Real estate investment trusts, or REITs, manage, own, or operate income-producing real estate. These trusts typically own various residential and commercial properties, including hotels, apartments, warehouses, and others.
The primary appeal of REITs is their track record of consistently paying large dividends that increase over time. REITs are often more liquid than traditional stocks as well. The best REITS are those who have high dividend yields and healthy stock price appreciation.
“Real estate is an incredibly interesting investment vehicle and few investment advisors seriously consider it in the portfolio of their advisees (even though it makes up the largest asset in the portfolio of most investors),” wrote Thomas Ruchti, assistant professor of accounting at Carnegie Mellon University, in an email to InvestorPlace.
“However, real estate in the form of residential or commercial property, owned outright, leads to substantial risks in terms of location, business, and liquidity,” he said. “REITs fill a role by providing passive exposure to this asset class, especially for less sophisticated investors.”
The novel coronavirus slowed down the progress in the sector. Commercial real estates, in particular, have been marred by the effects of the pandemic. The S&P 500, with year-to-date gains of 15.3%, dramatically outperformed the Real Estate Sector SPDR, which generated a loss of 1% in the same period. Ruchti pointed out that due to the danger of defaults, REITS may be best suited for more seasoned investors.
It you feel confident wading into this area of the market, several REITS provide consistent returns and somehow weathered the storm.
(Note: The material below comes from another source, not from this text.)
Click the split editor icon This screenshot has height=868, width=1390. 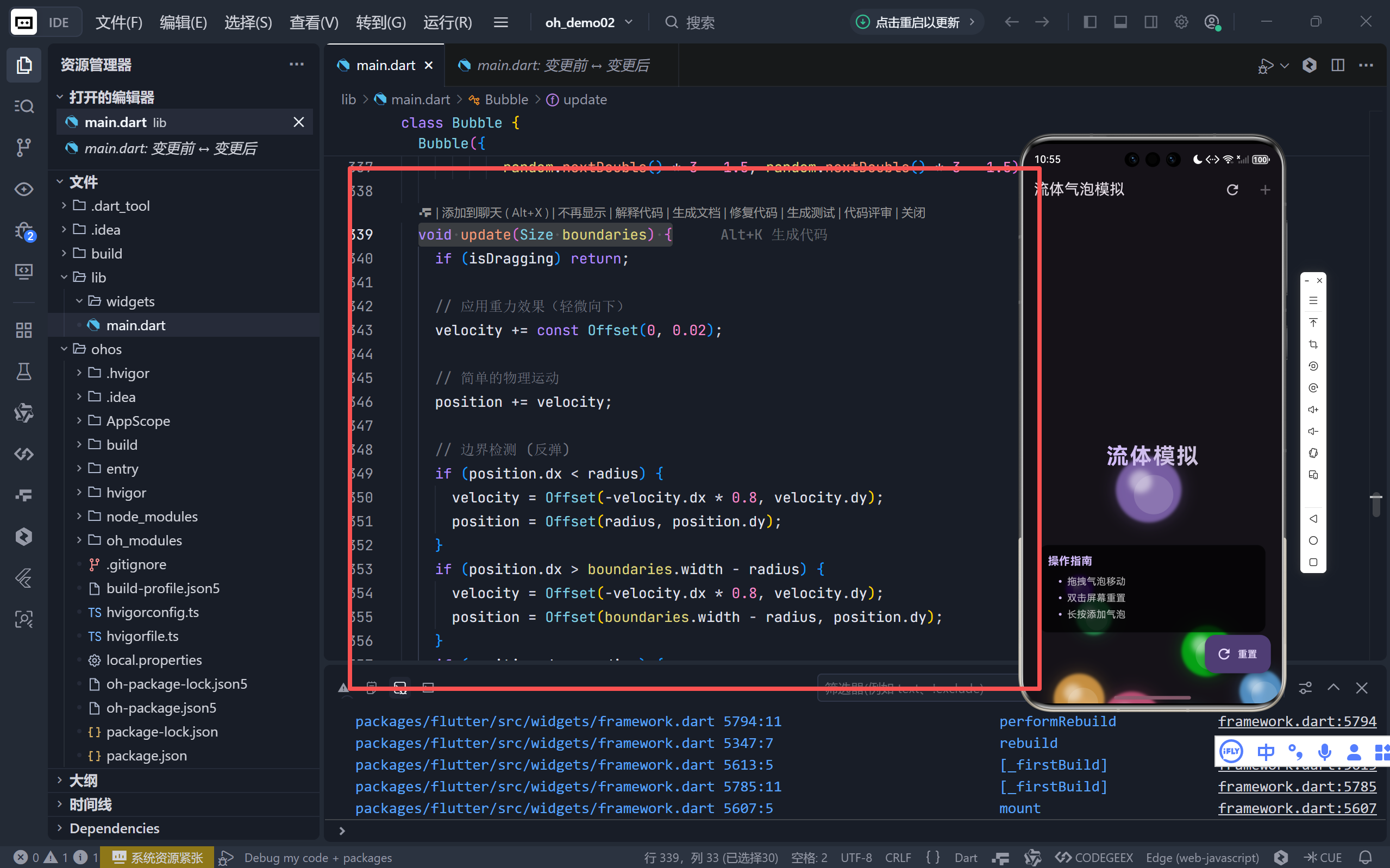[1337, 65]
Let’s look at three such stocks.
- Kimco Realty Corp (NYSE:KIM)
- Brandywine Realty Trust (NYSE:BDN)
- Brookfield Property Partners (NYSE:BPY)
Best REITs to Buy: Kimco Realty Corp (KIM)
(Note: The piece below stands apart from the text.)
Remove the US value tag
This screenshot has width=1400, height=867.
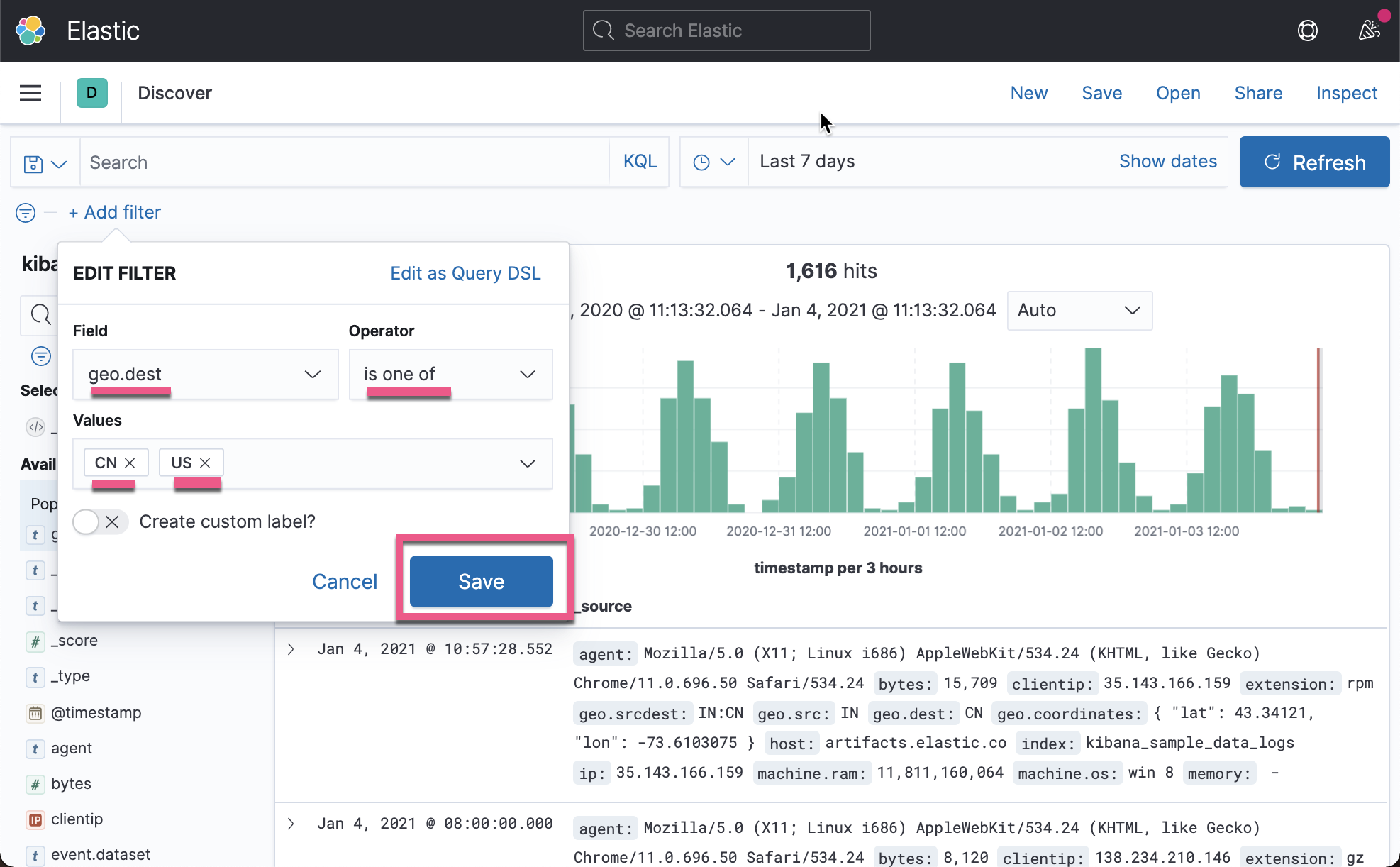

Kimco Realty is among the largest shopping center REITs globally, owning roughly 400 properties in growing markets. The company’s management is thinning out properties in the secondary markets, focusing on the growing populations. It generates 85% of its average base rent from its core markets, reaching 6.3 million in the next five years.
Covid-19 has weighed down Kimco stock. It remains one of the best dividend stocks in the sector.
Kimco recently reported its third-quarter results, which were heavily impacted by the pandemic. The quarter’s net loss was at $44.7 million compared to the $59 million it made in the same quarter last year.
One of the more impressive aspects of the quarter was its rent collection, which averaged at 89%. Additionally, it ended the quarter with a massive liquidity balance of $2.3 billion. Its current yield is at an impressive 6.6% and a payout ratio of 34.6% in terms of its dividend performance.
Brandywine Realty Trust (BDN)
Brandywine Realty Trust is a REIT that owns high-rise office buildings specifically in Philadelphia and Austin, Texas. It specializes in specific core areas and has a diverse tenant base.
It has done relatively well compared to its competition in tackling the global pandemic’s effects. BDN stock has taken a beating this year, but its dividend yield of over 7% is what makes it attractive.
Third-quarter results were impressive, considering the impact of Covid-19 on the industry. Net income came in significantly higher at $274.4 million than the $6.7 million it made in the prior-year period. The massive increase in net income was attributable to a $271.9 million net gain from a joint venture with Commercial Square.
Tenant retention ratio remained strong at 60%, and cash-based collections were at 99.5%. Moreover, it has $600 million in its undrawn credit facility, along with $62 million in cash. Furthermore, the company’s dividend position remains stable, with a 54.2% payout ratio and a five-year growth rate of approximately 5%.
Brookfield Property Partners (BPY)
Brookfield Property Partners is a REIT that owns more than 170 premier office retail properties in 43 states. One of the critical elements of the company’s strategy is capital and asset recycling. It involves purchasing properties at favorable valuations and selling them at their targeted internal rate of return. Covid-19 has negatively impacted the company’s progress, but BPY stock’s six-month return relative to the S&P 500 is at an incredible 67%.
The New York office landlord had a torrid third quarter, with a $135 million net loss, from an $870 million profit in the same period last year. Funds from operations were down to $161 million from $324 million in the prior-year period. Results were impacted by the pandemic’s economic slowdown, leading to a drop in mall revenues, fee income, and an increase in credit losses.
One of the positives for the company in the third quarter was its liquidity, which rose to $6 billion through effective debt management efforts.
Though the company did not provide an outlook for the upcoming quarter or the full year, CEO Brian Kingston believes that” the worst of the economic shutdown is now behind us.” BPY stock boasts an 8.3% dividend yield, one of the best in the sector, with a 5.7% growth in the past five years.
On the date of publication, Muslim Farooque did not have (either directly or indirectly) any positions in the securities mentioned in this article.